The Antarctic Sun is an online newspaper with "News about the USAP, the Ice, and the People." It is funded by the National Science Foundation (contract no. NSFDACS1219442) by its prime civilian contractor, Leidos Antarctic Support Contract.

The online publication has been covering cutting edge science for the National Science Foundation since 1997–1998 austral summer, though it can trace its history back to the 1950s when the U.S. Navy ran logistics for the USAP. From the austral summer of 1997–98 to 2006–07, The Antarctic Sun has been produced at McMurdo Station between the months of October and February. Since October 2007, it has been a year-round news website managed out of the Denver, Colorado area.

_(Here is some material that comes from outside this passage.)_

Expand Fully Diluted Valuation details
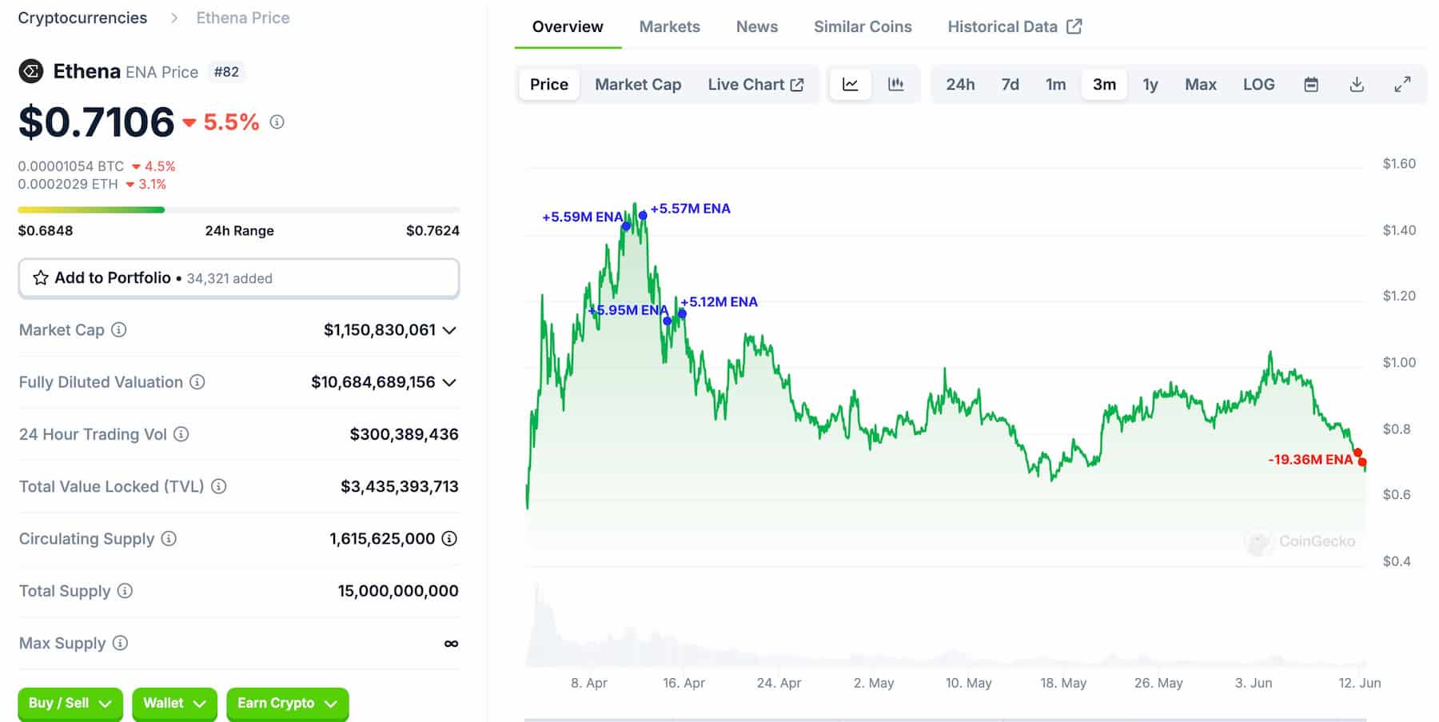 pyautogui.click(x=450, y=382)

The website covers both science and features. The former includes biology, glaciology, geology, astrophysics, and oceanography, among others. Features include USAP operations, Antarctic history, and profiles on people. Since 2016, the website has also featured podcasts primarily about operations. As of 2023, The Antarctic Sun is no longer publishing new content.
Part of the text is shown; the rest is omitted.